**Extract to read:**
<<<<

There are 3 steps and you only need an "old-style" multimeter 
to help with the test. It's really very simple but we will be expanding the discussion to help the beginner. 
Answer the set of questions at the end and the "computer" will give you a score.

SOME PRELIMINARY FACTS:
There are no "fixed" pinouts for the leads of some transistors. But in general there is a "common" pinout for each style of case. Most technical data sheets include a pinout diagram but if the transistor is unmarked or 
unknown, what do you do?
Simply follow our 3-step approach:

Firstly, the transistors we are talking about are "ordinary" transistors.
The technical name is Bipolar Junction Transistor  (BJT) (other types of transistors are: Field Effect Transistors, Uni-Junction Transistors, 
and others).
"Ordinary" transistors have three leads:

COLLECTOR
BASE
and
EMITTER
and come in many different styles and cases. 
Here are a few of the packages, including surface mount:

Note: A small "plastic" case (such as TO-92) generally means the transistor is a low current (called "small signal") device.
A flat pack, such as TO-126 and TO-220, indicates the transistor is a medium current device and 
a "high-hat" or metal can device, such as TO-3 and TO-66, (TO-66 is a small version of TO-3) indicates the transistor is a high current device.
Each style has a case-number called a "JEDEC number" as shown above (TO-3 etc) but this is not the important topic. We are interested in finding  the COLLECTOR, BASE and EMITTER leads. 

All PNP transistors have the same circuit symbol:


PNP symbol

This symbol does not indicate if the transistor is small-signal, high power or the type of package. It just indicates the transistor is PNP. Note the arrow on the emitter is pointing to the base. This is how to remember the symbol. I have shown it this way as the emitter of a PNP normally goes to the positive rail and this is how it will appear in a circuit. 

All NPN transistors have the following symbol:


NPN symbol

The arrow on the emitter points away from the base. 
NPN transistors are the most popular type. In the early days of manufacture, it was easier to make NPN transistors. The voltage and current capability could be made higher. This made them cheaper and most circuits were designed around NPN types. 
In both cases, the arrow points in the direction of current flow (current flows from positive to negative - high-technology instructors like to talk about electron flow - from negative to positive - but this just makes things more complicated). Let's keep things simple.    Luckily, the arrow points in the direction of current flow!!!

TESTING
A simple transistor tester is a multimeter - the "old style" analogue type 
with the moving needle (pointer). For this test, the multimeter is firstly switched to the HIGH-OHMS RANGE. The high-Ohms range is used so that you will be able to pick up a leaky transistor at the same time. More about this later. 
Before we discuss the multimeter, we need to know how a multimeter 
"sees" a transistor. It "sees" it as two back-to-back diodes.  For the PNP transistor the cathodes are connected to the base and for the NPN the anodes are connected to the base, as shown in the diagram below:

DIGITAL MULTIMETER
Some digital multimeters may work as a transistor tester (mine does not work) but others will not detect the forward voltage drop of a diode because the voltage delivered by the meter is below 0.7v and the diode is not placed in forward conductivity. Some digital multimeters have a transistor tester built into them but the holes for the leads on the front of the multimeter are so fine that you need to add extension-leads to test the larger transistors!

>>>>

**Data:**
<<<<

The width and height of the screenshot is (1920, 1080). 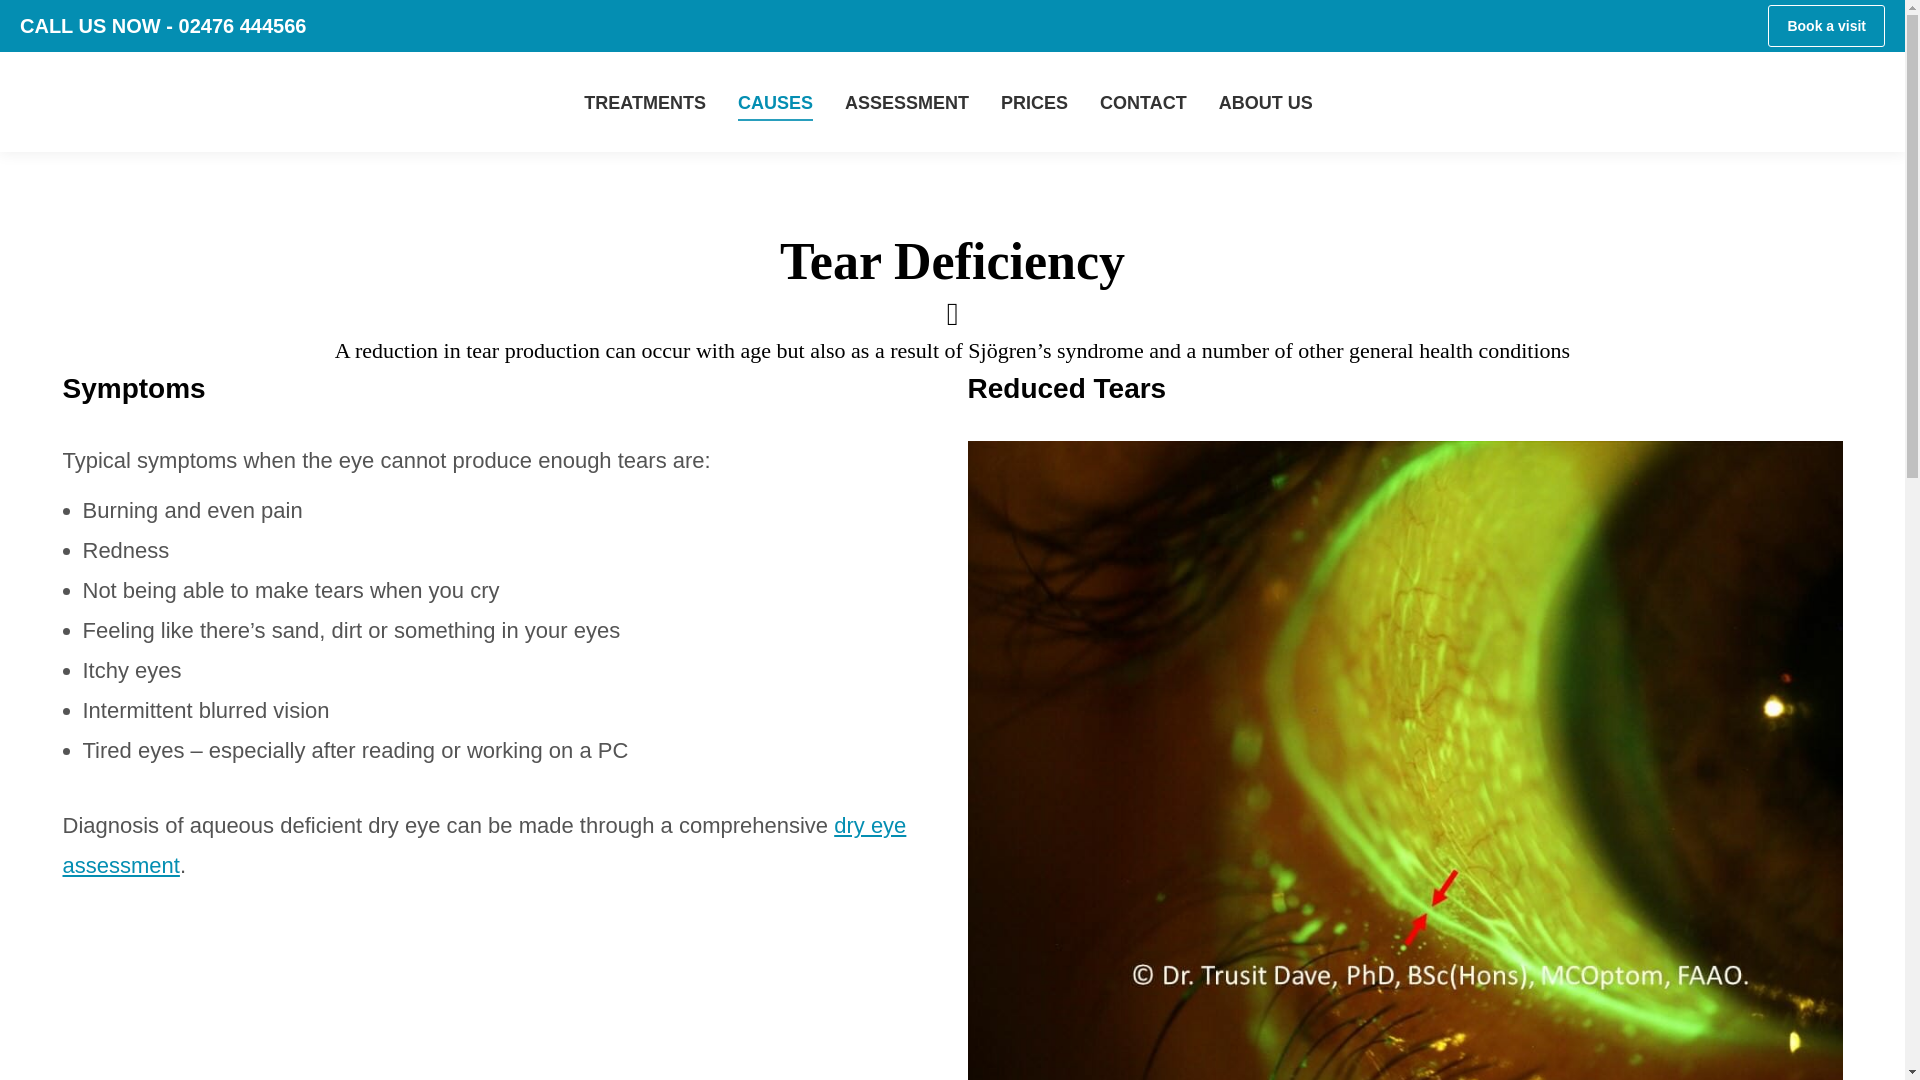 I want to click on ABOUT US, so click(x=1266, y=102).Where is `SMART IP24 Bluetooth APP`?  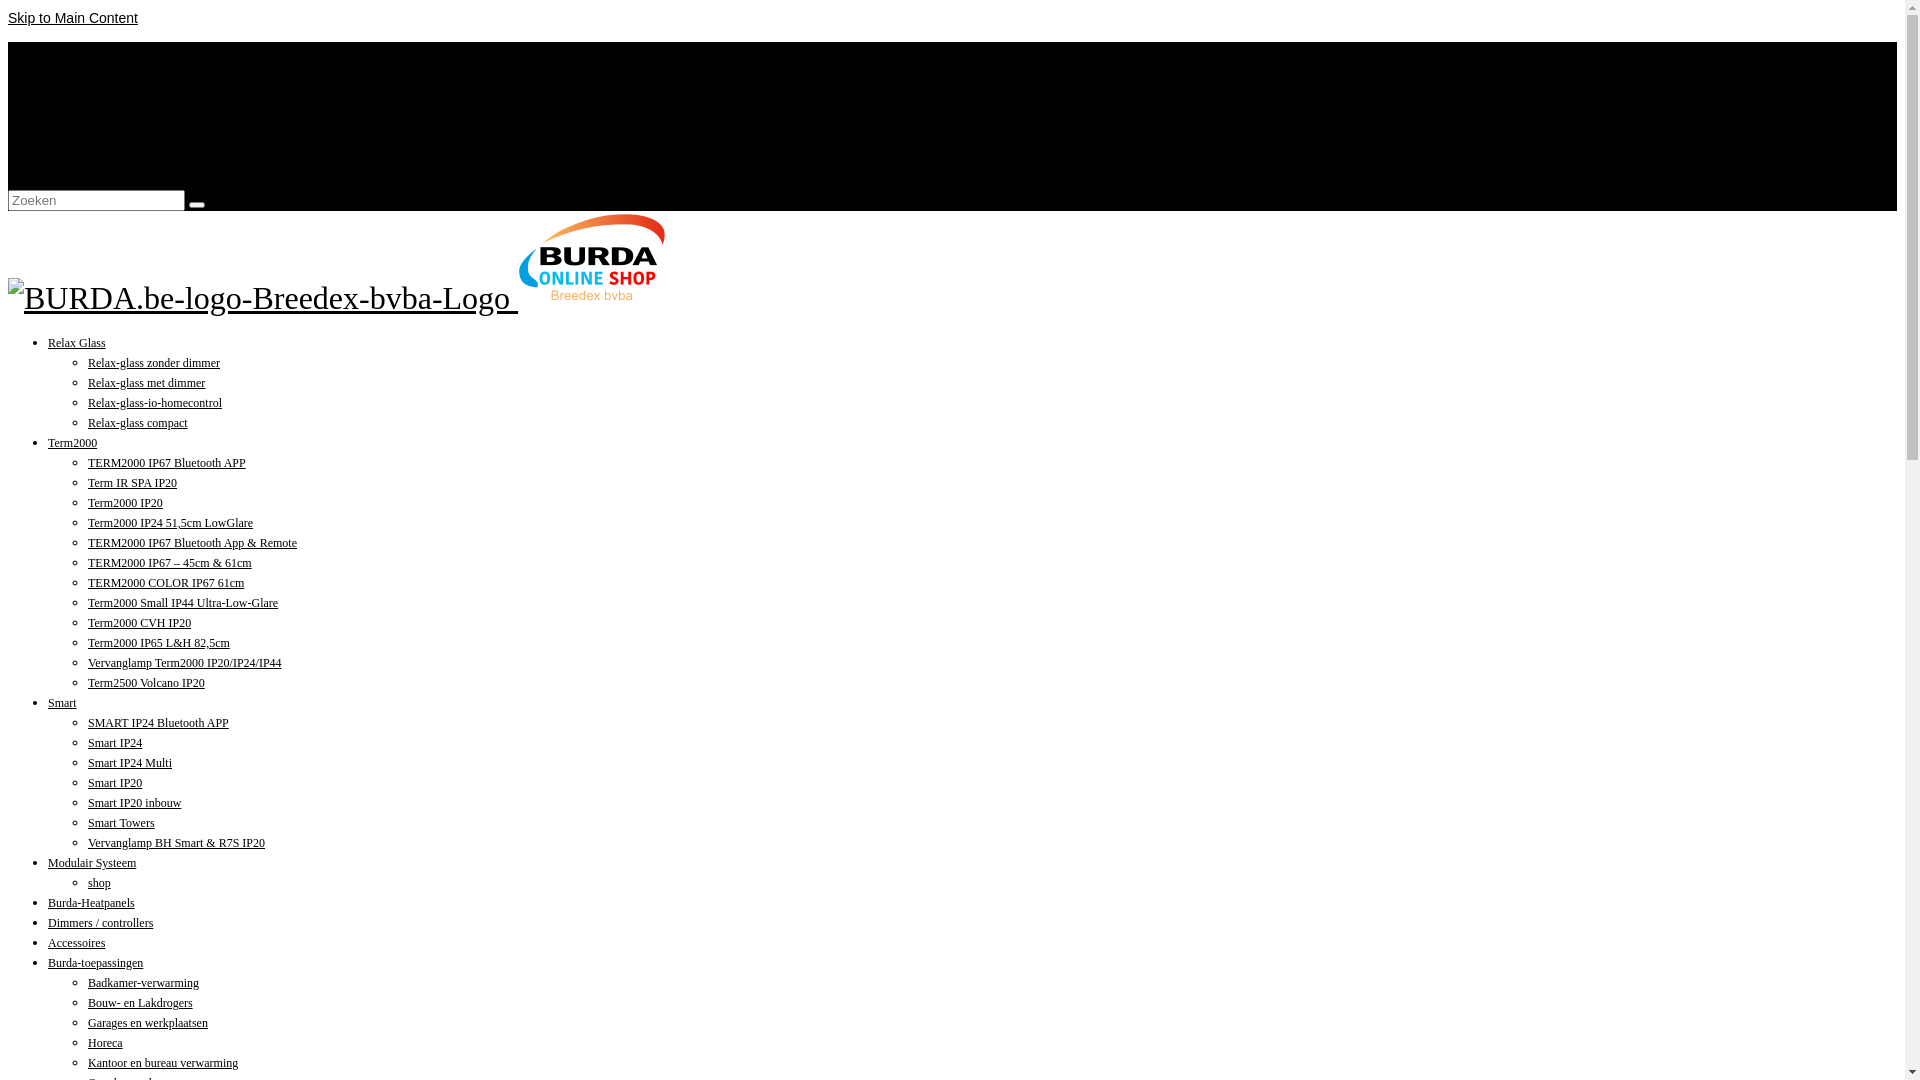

>>>>

**Short exercise A:** Reproduce the part of the transistor-testing text that starts with the words "Firstly, the transistors" and ends after "styles and cases.".
**Short exercise B:** Take the transistor-testing text further, starting after its last sentence about adding extension-leads to test the larger transistors.

**Answer A:**
Firstly, the transistors we are talking about are "ordinary" transistors.
The technical name is Bipolar Junction Transistor  (BJT) (other types of transistors are: Field Effect Transistors, Uni-Junction Transistors, 
and others).
"Ordinary" transistors have three leads:

COLLECTOR
BASE
and
EMITTER
and come in many different styles and cases.

**Answer B:**
OHMS RANGE
Every multimeter has one or more Ohms ranges. The lowest range is called the "Ohms Range" as the scale on the meter is read directly. For instance, "500" on the scale is 500 Ohms (500R). The other range is the x1k range. "500" on the scale is read 500k. This is the setting we use for the tests. 
Inside the multimeter is a battery (1.5v or 3v) and this provides the energy to move the needle. One very important point to note is the red probe of a multimeter is connected to negative of the battery (inside the multimeter) and the black probe is connected to the positive of the battery (via a set of resistors and the meter-movement itself).
When the black probe is connected to the anode of a diode and the red probe to the cathode, as shown in the animation below, the needle moves about 90% across the dial. (It does not move fully across because the multimeter is actually detecting the voltage-drop of 0.7v of the diode and not its actual resistance - but this is a technical point we will discuss later). 
When the red probe is connected to the anode and the black probe to the cathode, the needle does not move at all. 
In the first case the diode is forward biased and current flows. In the second case the diode is reverse biased and no current flows. The pointer (needle) clearly indicates these two states. These are the two conditions we need to remember. 


Click = mouseover
Note: the multimeter is on "x1k"  scale

Now that we know how a multimeter reacts to a diode in forward and reverse bias, we can test a transistor and determine the base lead.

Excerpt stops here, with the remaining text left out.